Die Ruhe unserer Hochzeitsnacht verflog jedoch in dem Moment, als wir Nathans Haus betraten. Ich fand meinen Ehemann starr in unserem Schlafzimmer vor; seine Wärme war einer beängstigenden Distanz gewichen, als er eine versteckte Schublade offenbarte, die einen an mich adressierten Brief enthielt. Mein Herz raste, als ich seine Worte las, die wie ein von Trauer gezeichneter Abschied geschrieben waren und eine erschreckende Gewissheit ausdrückten, dass er mich bald verlieren würde, genau wie er seine zwei vorherigen Ehefrauen verloren hatte. Ich erkannte mit einem plötzlichen Schmerz, dass ich einen Mann geheiratet hatte, der bereits um meinen Tod trauerte, bevor unser gemeinsames Leben überhaupt richtig begonnen hatte.

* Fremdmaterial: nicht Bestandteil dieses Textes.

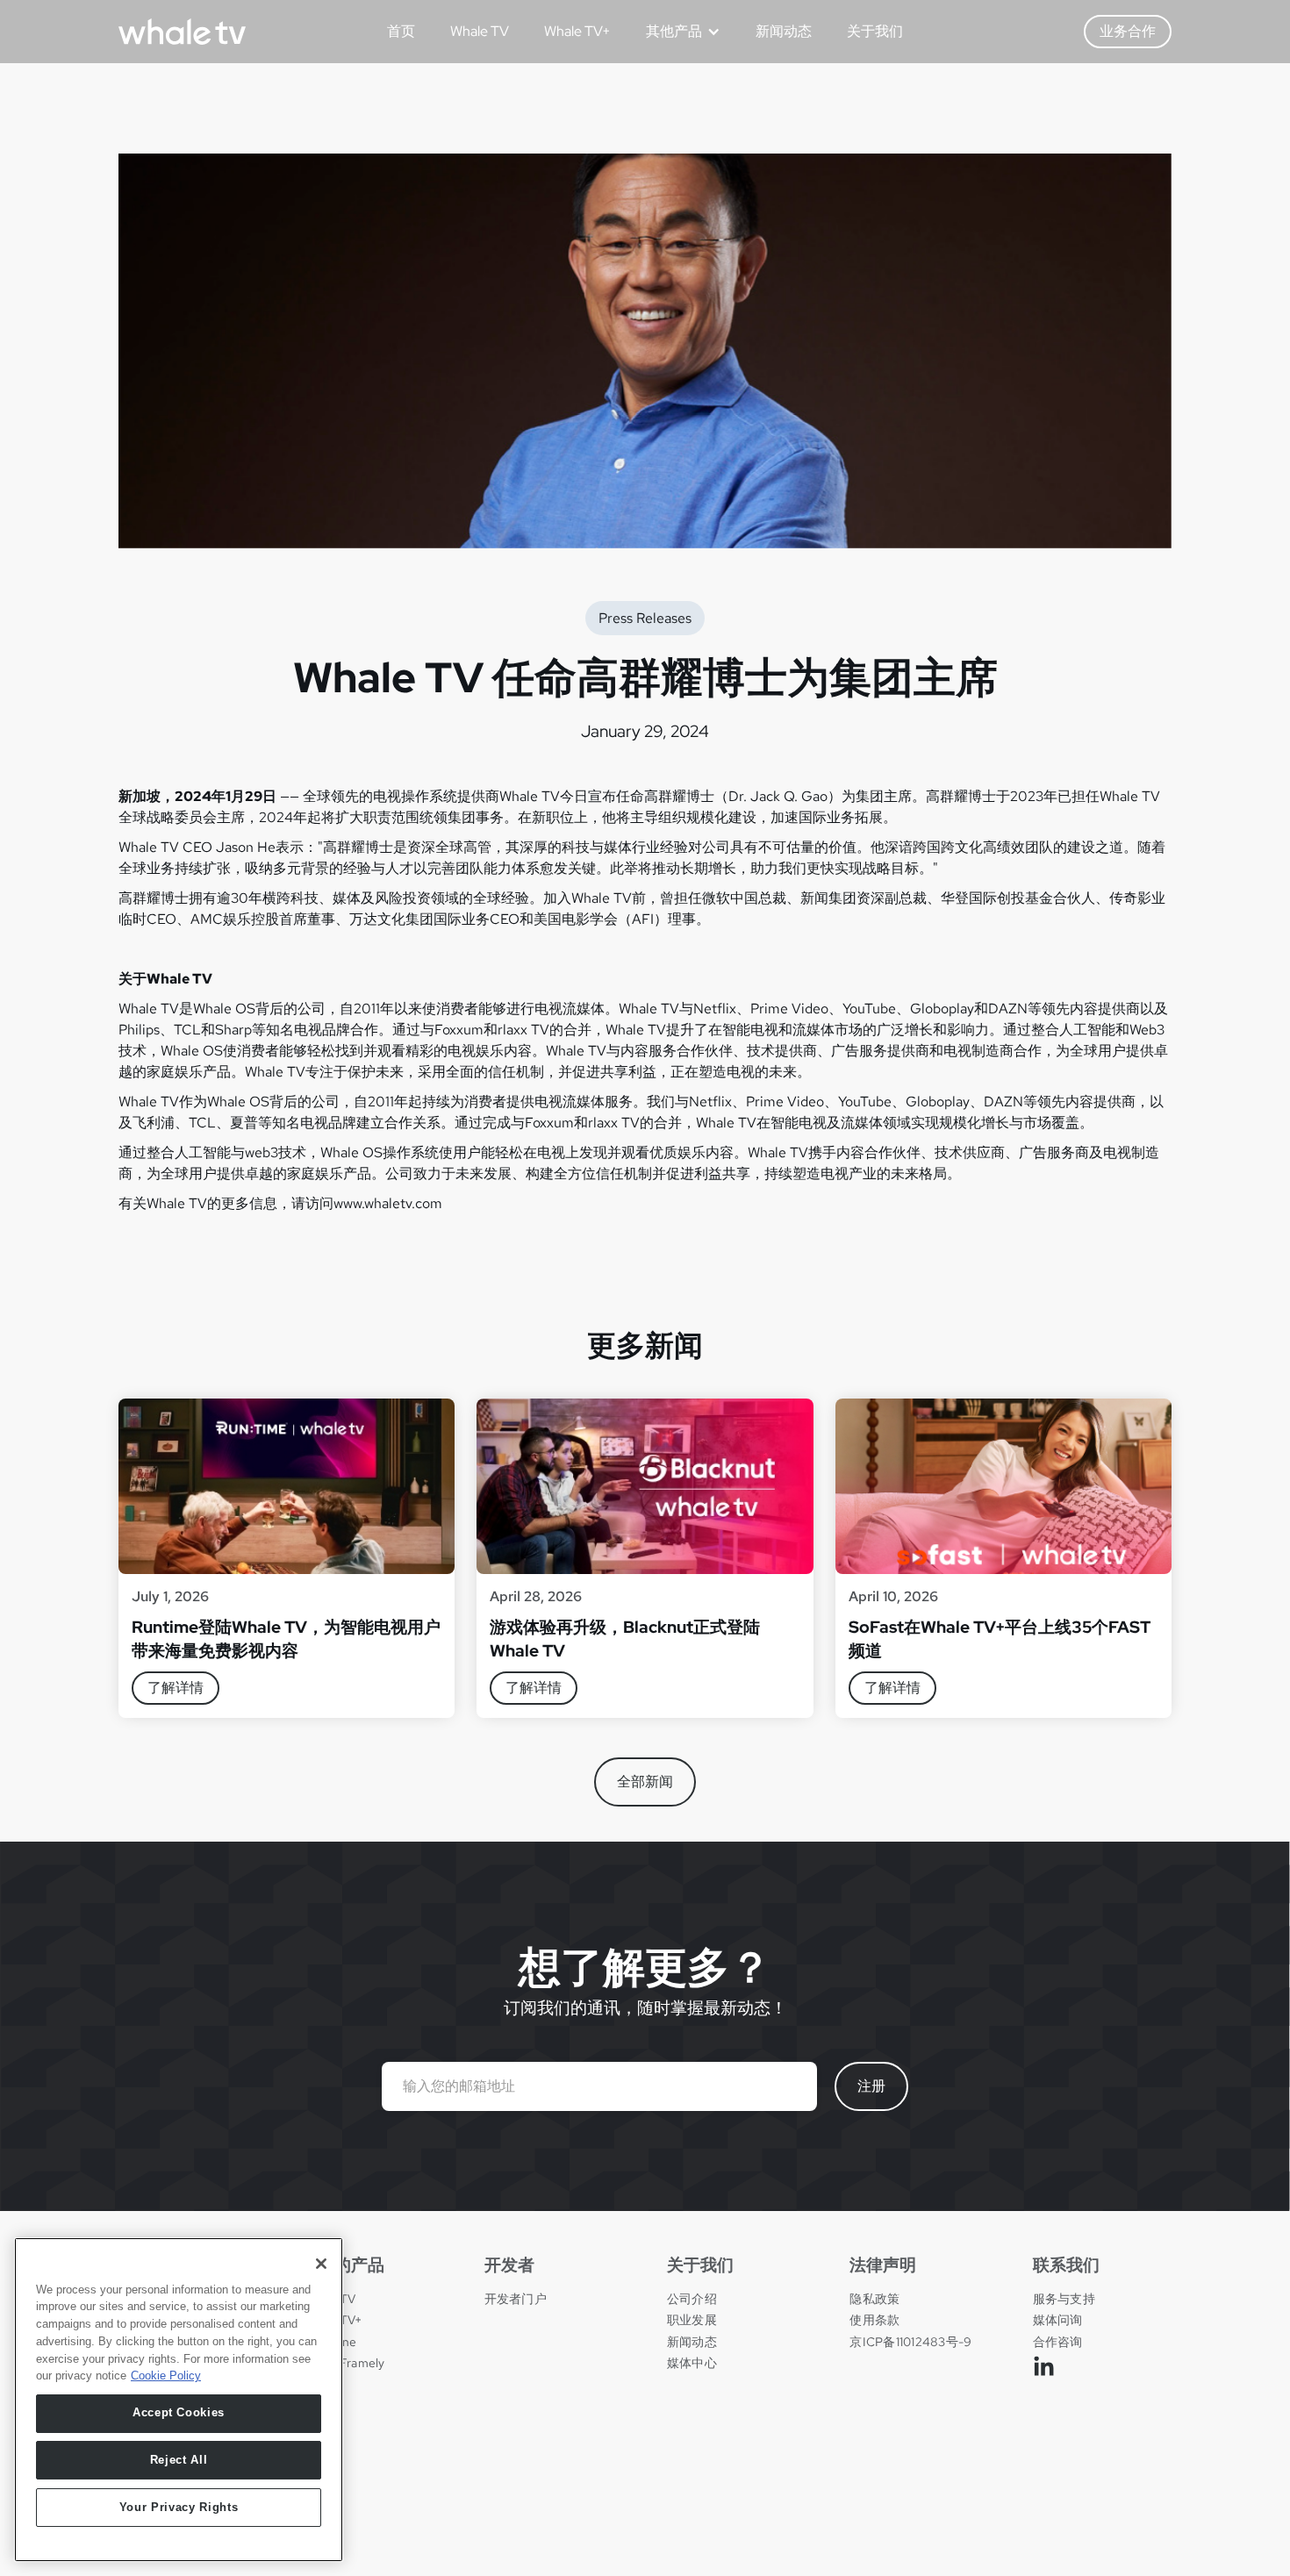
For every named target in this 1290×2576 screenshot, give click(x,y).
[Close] (321, 2263)
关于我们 (875, 31)
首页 (401, 31)
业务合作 (1128, 31)
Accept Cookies (179, 2412)
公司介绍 (692, 2299)
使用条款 (874, 2320)
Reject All (179, 2459)
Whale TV (479, 31)
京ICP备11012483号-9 (910, 2342)
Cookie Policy (166, 2375)
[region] (178, 2399)
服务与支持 (1064, 2299)
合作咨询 (1058, 2342)
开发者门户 (515, 2299)
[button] (676, 31)
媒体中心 (692, 2363)
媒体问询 (1058, 2320)
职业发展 (692, 2320)
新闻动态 (784, 31)
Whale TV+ (577, 31)
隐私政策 (874, 2299)
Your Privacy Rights (178, 2507)
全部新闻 (645, 1781)
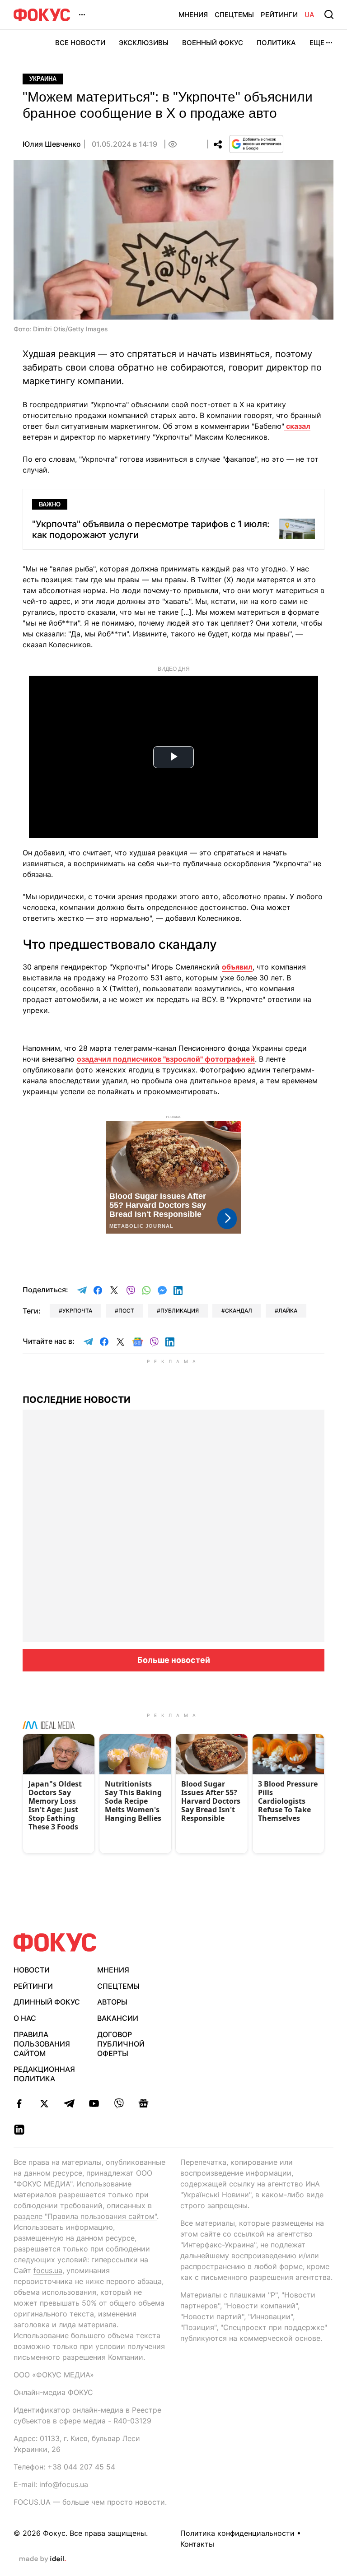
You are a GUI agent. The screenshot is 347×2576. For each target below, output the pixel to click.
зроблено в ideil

Ich fühlte mich von seiner präventiven Trauer erstickt und floh in unsere leere Kirche, um das Gewicht von Nathans Briefen zu verarbeiten. Er folgte mir dorthin und gestand, dass er seinen verstorbenen Frauen ähnliche Briefe geschrieben hatte, wobei er zugab, dass er in einem ständigen Zustand des Wartens auf das Ende lebte. Ich weigerte mich, eine Zukunft zu bewohnen, die er bereits als Tragödie skriptet hatte, und sagte ihm unmissverständlich, dass ich nicht in einer Beziehung bleiben würde, in der ich wie ein Geist behandelt werde. Diese Konfrontation zwang uns, zu dem Friedhof zu fahren, auf dem seine früheren Frauen begraben lagen – ein Ort, an dem sein Schweigen und seine ungesagten Worte sich schließlich in ein schweres, anhaltendes Bedauern verwandelt hatten.
An den Gräbern erklärte Nathan, dass seine Angst von den Dingen herrührte, die er seiner ersten Frau während ihrer langen Krankheit nie gesagt hatte, und von der Plötzlichkeit, mit der er seine zweite verlor. Er hatte diese Briefe als verzweifelten Weg benutzt, um „aufzuhören, Zeit zu verschwenden“, aber ich hielt dagegen, dass das Leben in Angst in Wahrheit die ultimative Verschwendung unserer gegenwärtigen Momente sei. Ich blieb standhaft und teilte ihm mit, dass ich kein Teil einer Liebe sein würde, die das Trauern über das tatsächliche Präsentsein stellte. In jener kalten Nachtluft verschob sich die Machtdynamik, als Nathan erkannte, dass seine Angst genau die Person vertrieb, um deren Verlust er sich so sehr sorgte.

Zurück in unserem Zuhause entschied sich Nathan schließlich dazu, seinen Kreislauf der vorweggenommenen Trauer aufzugeben und sich der Gegenwart zu verpflichten. Er erkannte an, dass er mich jeden einzelnen Tag verloren hatte, indem er mich so liebte, als wäre ich bereits gegangen. Er versprach, seine Angst nicht länger in ein Gefängnis für unsere Beziehung zu verwandeln und einfach „hier“ bei mir zu sein, solange wir beide blieben. Ich entschied mich zu bleiben, nicht um ihm das Gegenteil zu beweisen, sondern um ihn zu lehren, wie man eine Frau liebt, die noch am Leben ist, was den ersten Moment markierte, in dem wir wirklich gemeinsam im selben Augenblick standen.